Retained Recruitment: What are you scared of?

A couple of weeks ago I had a Twitter discussion with a well known NZ recruitment industry figure Jonathan Rice about selling retained versus contingent recruitment. Jonathan made the point that, “[many recruiters] provide an excellent service but are too scared to ask for some money up front, probably missing a trick somewhere there!”

It was immediately obvious to me then that many recruiters’ supposed inabilities to sell retained assignments is simply then a question of Mindset.

When I started my recruitment career almost 15 years ago, I was fortunate to work for a consulting company that only worked on retainers. In fact, it was some years before I even learned what a contingent assignment was. My mindset was therefore that you ONLY sold and worked on a retainer. Therefore that was the only solution we proposed to clients and the only one they bought.

Many years later, this is the mindset that we have within the Mindset Group and it allows us to deliver quality retained sourcing and selection assignments to our clients.

Conversely, a recruiter who has the mindset that their clients will NEVER work on a retainer is doomed to live in contingency land forever. Consultants that have come to work for Mindset have learned that their previous contingent clients WILL pay retainers. They just have to sell the concept, demonstrate the value and ask for one!

The founder of Judo, Jigoro Kano, once said “those who think that they are going to lose have already lost”. This has never been truer than in selling retained recruitment.

Views: 2086

Comment by pam claughton on May 25, 2011 at 7:20am

Hi Aaron,

 

Could you please expand on this a bit? How do you sell the concept, demonstrate the value and ask for the retained search? Especially when hit with the objection, "we already have this out to several contingency firms and they're showing us some good candidates?"

 

Thank you,

Pam

Comment by Aaron Dodd on May 25, 2011 at 7:54am

Pam

First off we only take exclusive assignments, so if they've already got the role out to all and sundry realistically they'd have to tell them all to cancel their activities.I guess it's in the timing. Develop a close relationship with them so the next time they have a role to fill they give it to you on a retainer. Forget about the non-exclusive work and move onto something more profitable.

 

We've had several incidents (including one today), where a client was not getting candidates via a contingent recruiters so he told them to stop and committed to us. His words were "when the agencies can't fill the role we go to the real recruiters" In Australia, the talent shortage coupled with record low unemployment has made this scenario very common.

 

Selling the value, concept etc, is the topic for future blogs!

 

Aaron

Comment by Dr.Larisa Varenikova on May 25, 2011 at 11:02am
Dear Aaron, thank you, absolutely agree with your point of view.
Comment by Recruiting Animal on May 25, 2011 at 11:25am
But those who think that they are going to win won't necessarily win
Comment by pam claughton on May 25, 2011 at 4:26pm

Hi Aaron,

Thanks.

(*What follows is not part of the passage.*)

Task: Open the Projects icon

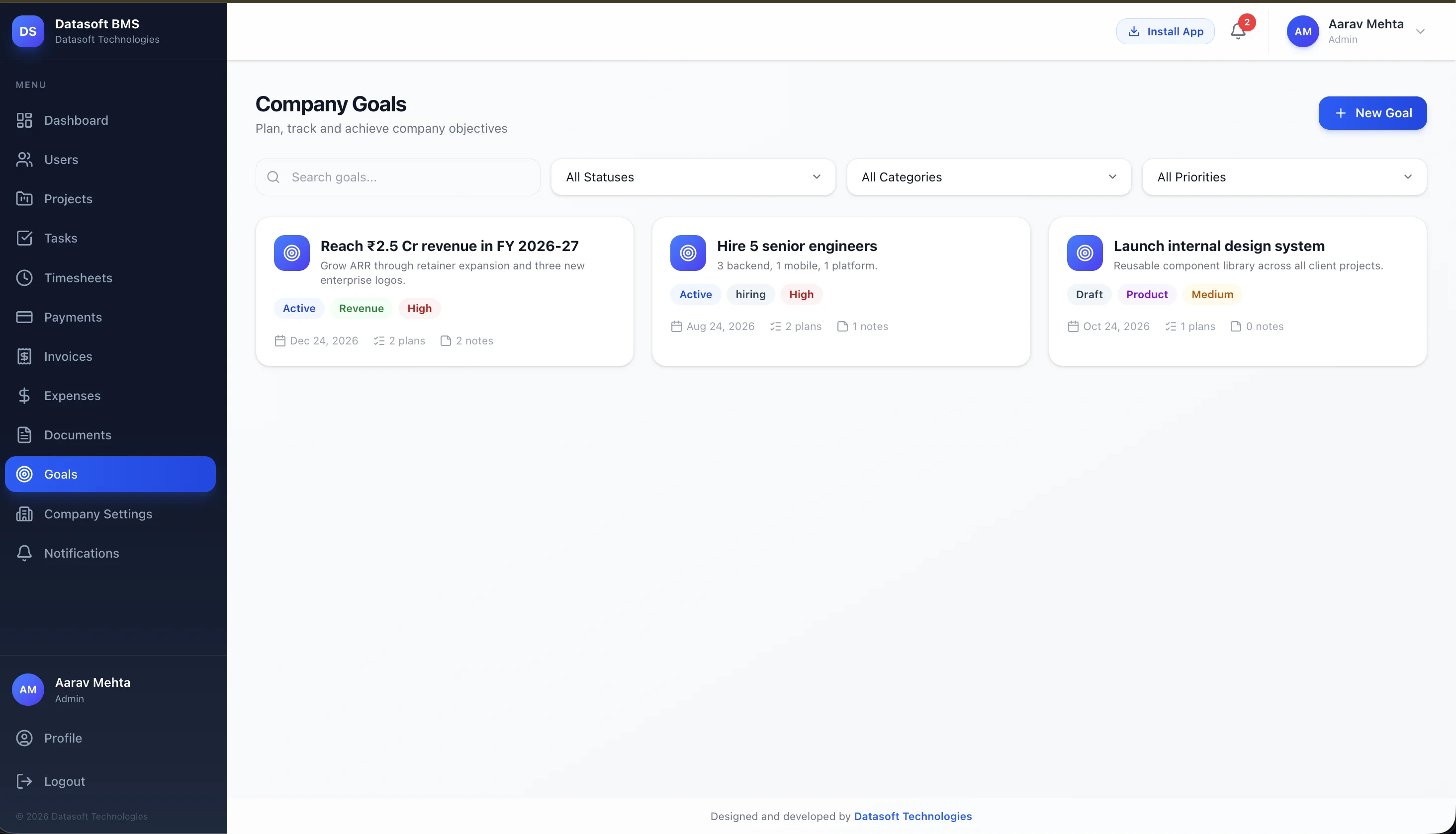Action: [x=24, y=199]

I already mostly work on an exclusive basis. My question was more around how do you sell the retained search to a new client that you are prospecting? Would love to hear more about how you sell the concept...but as you mentioned, that may be in a future blog. Will keep an eye out for it.

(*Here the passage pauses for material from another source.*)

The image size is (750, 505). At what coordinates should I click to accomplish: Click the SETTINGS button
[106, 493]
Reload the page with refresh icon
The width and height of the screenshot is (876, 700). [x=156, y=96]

Comment by Aaron Dodd on May 25, 2011 at 5:14pm

Hi Animal

Agree, but it will certainly massivelt lift their chances!!!!

Aaron

Comment by Aaron Dodd on May 25, 2011 at 5:21pm

Bill

We've certainly turned down retainers as well, but for us that means turning down the assignment completely. As part of maintaining your own quality of delivery, you have to realise that sometimes there are clients that simply aren't good enough for you to work with. Walk away...if you can't forge a working "partnership" with your client, don't work with them!

You may also be intereested in this post of mine from ast year; The Recruitment Partnership; You get back, what you put in!

 

Aaron

 

 

Comment by Aaron Dodd on May 25, 2011 at 5:39pm
Yes Bill...I do get a lot of pocket calls!..the joys of being at the top of everyone's contact lists!
Comment by Suzanne Levison on May 27, 2011 at 1:22pm
Hmmm, We have contracted both retained and contingency. Again, it depends upon the client, the position need, and our experience with the prospective client.